For much of the year, coronavirus-cautious Joe Biden has made infrequent campaign forays only near his Delaware home. Masked audiences perch quietly on chairs placed inside white circles spaced widely apart. If it looks weird, it is meant to. The Democratic champion is playing to a TV audience of Democrats who rationalize their political preference with the notion that it is Republican Donald Trump’s foolish embrace of limited government that has given the virus unlimited freedom to ravage the nation.

Mr. Biden hasn’t always been so keen on staying within proper ethical circles. A former Biden family business partner has told an explosive story in recent days about international financial dealings that sought to capitalize on Mr. Biden’s considerable political influence. One Tony Bobulinski says he was recruited to serve as CEO for a firm newly created to do enjoin the Bidens in business ventures with U.S. adversaries in China.

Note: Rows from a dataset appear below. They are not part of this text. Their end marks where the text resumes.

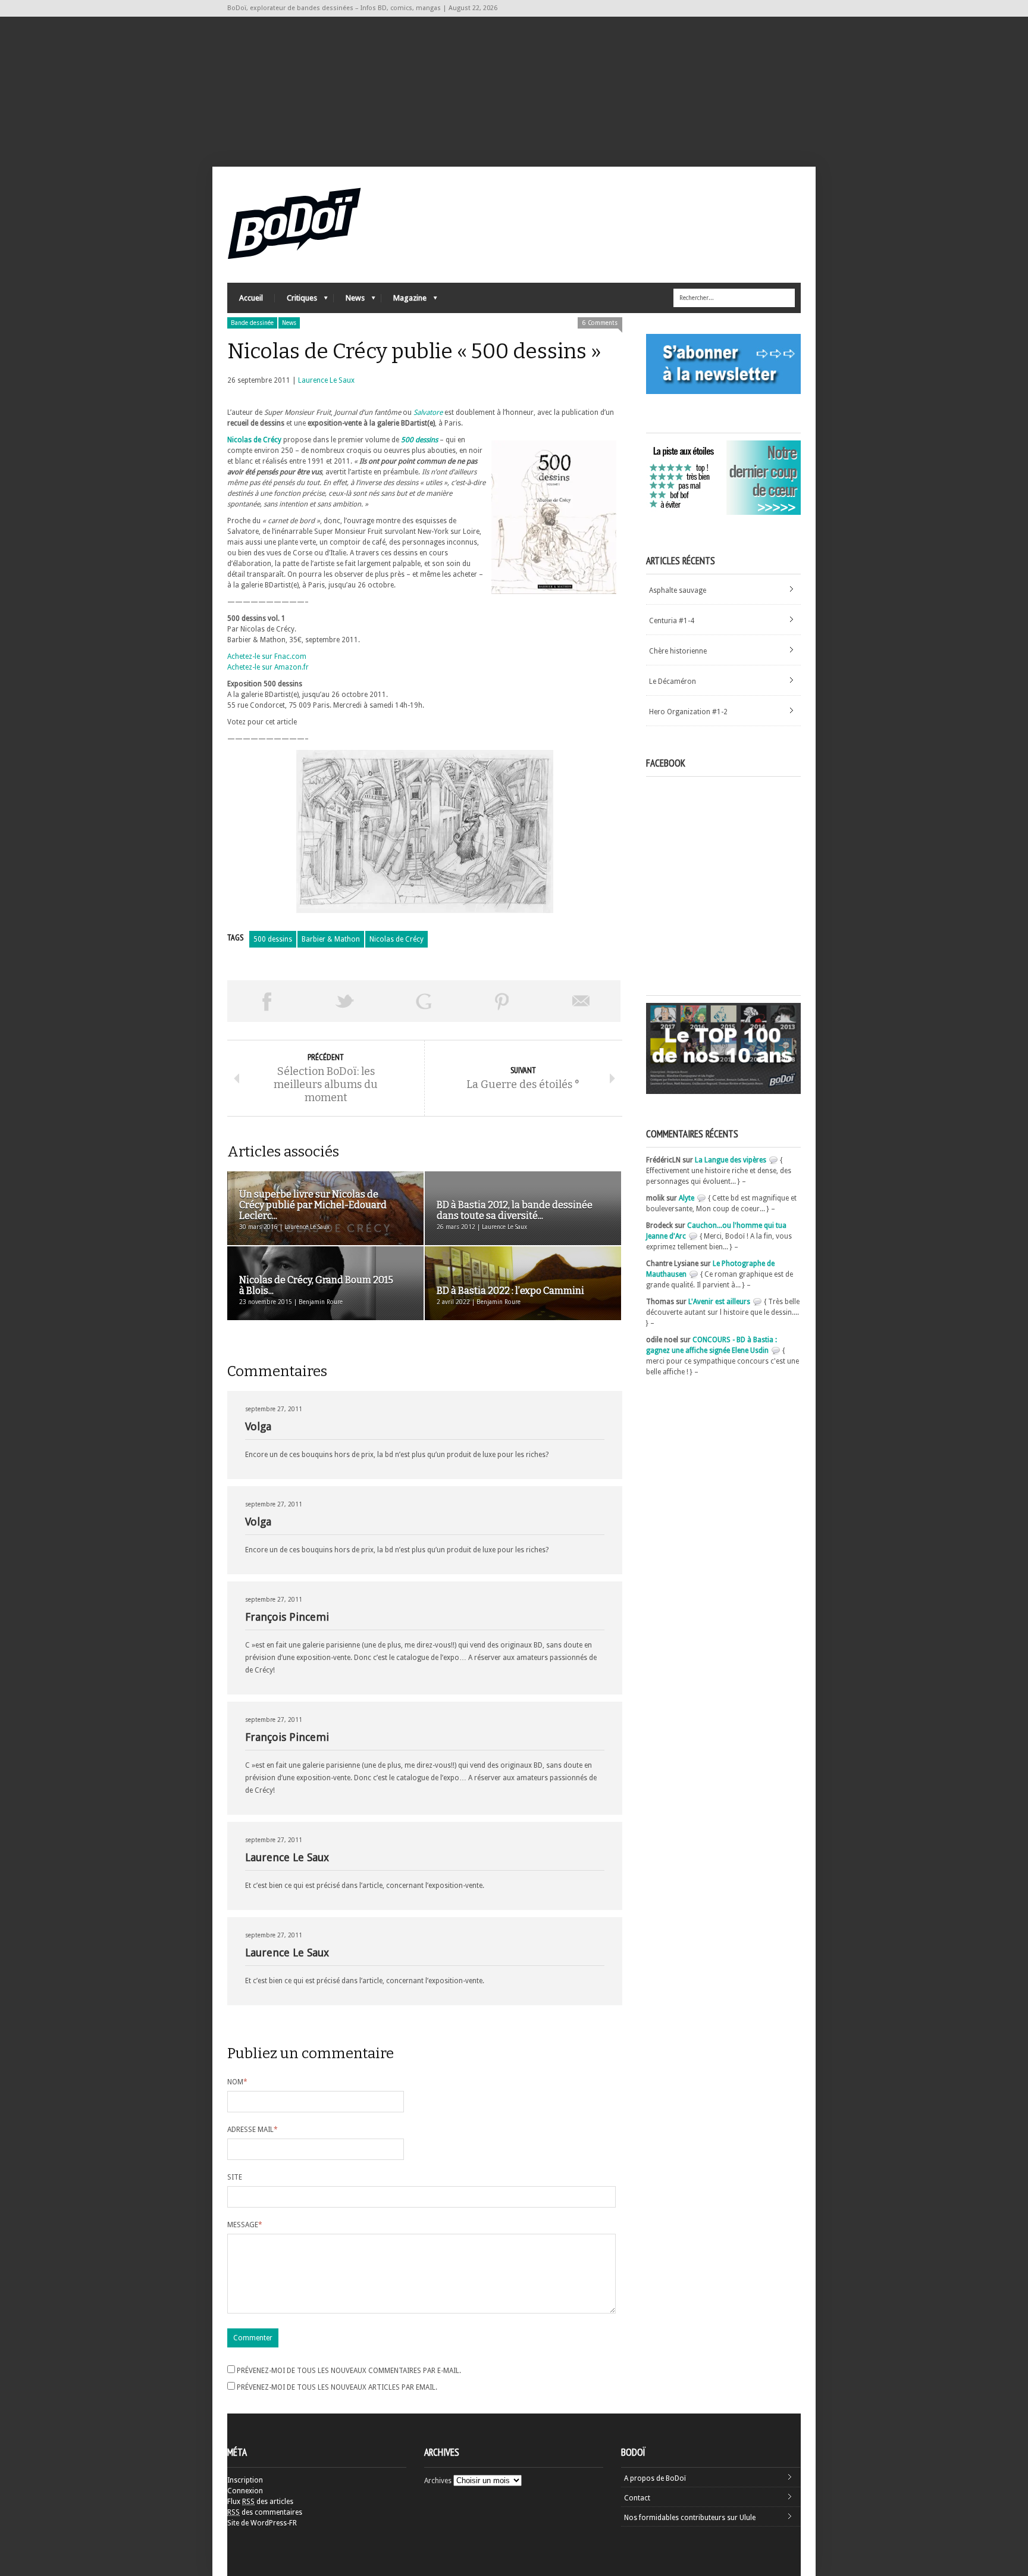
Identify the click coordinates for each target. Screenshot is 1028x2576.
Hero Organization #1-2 (688, 712)
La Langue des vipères (730, 1160)
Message (244, 2225)
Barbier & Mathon (331, 939)
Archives (438, 2481)
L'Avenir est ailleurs (719, 1302)
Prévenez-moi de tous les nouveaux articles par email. (337, 2387)
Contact (637, 2498)
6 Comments (600, 323)
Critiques (296, 300)
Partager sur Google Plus (423, 1001)
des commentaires (264, 2512)
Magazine (404, 300)
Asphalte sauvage (677, 590)
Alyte (686, 1198)
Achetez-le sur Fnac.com (266, 656)
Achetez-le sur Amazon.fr (268, 667)
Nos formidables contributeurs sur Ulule (690, 2518)
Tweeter (345, 1001)
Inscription (245, 2480)
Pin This (502, 1001)
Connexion (245, 2491)
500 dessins (272, 939)
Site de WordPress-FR (262, 2523)
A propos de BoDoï (655, 2478)
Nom (237, 2082)
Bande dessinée (252, 323)
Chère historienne (678, 651)
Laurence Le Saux (326, 380)
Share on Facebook (266, 1001)
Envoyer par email (581, 1001)
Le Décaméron (672, 681)
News (349, 300)
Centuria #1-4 (671, 621)
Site (234, 2177)
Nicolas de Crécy (254, 440)
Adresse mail (252, 2129)
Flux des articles (260, 2501)
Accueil (251, 297)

Jarred by the candidate’s incessant claims that he always steered clear of family business, Mr. Bobulinski has gone public with first-person accounts of Mr. Biden’s role in the incipient start-up and documents to support his narrative. A Navy veteran, his whistle-blowing only became shriller when Biden backers brushed him off as a tool of Russian disinformation.

The Biden response to the 11th hour bombshell: dismissal without rebuttal, made possible by a media coverage blackout.

Conversely, President Trump has jetted from one outdoor campaign rally to another to another, chatting up thousands of raucous supporters, vowing to eradicate the deadly coronavirus and “make America great again, again.” Attendees enjoy the spectacle, but he suffers endless criticism from hostile media that claim cavalier mask usage and social-distance indifference at his events encourage reckless behavior that feeds the virus.

It’s the same never-Trumpism that infected the political establishment after the president’s unlikely win four years ago. Enemies besmirched him with charges of traitorous schemes, including collusion with foreign powers for domestic political favors.

The results: a lengthy special counsel inquisition that found the president blameless and a Senate impeachment effort that went down in flames.

As the 2020 presidential election concludes, Mr. Trump stands tested and vindicated of ethical misdeeds. It is Mr. Biden who is the subject of calls for a special counsel to probe his family’s financial dealings with foreign entities. If “C” stands for character, Americans are only finding on their ballot a “D” for Democrat next to Joe Biden’s name.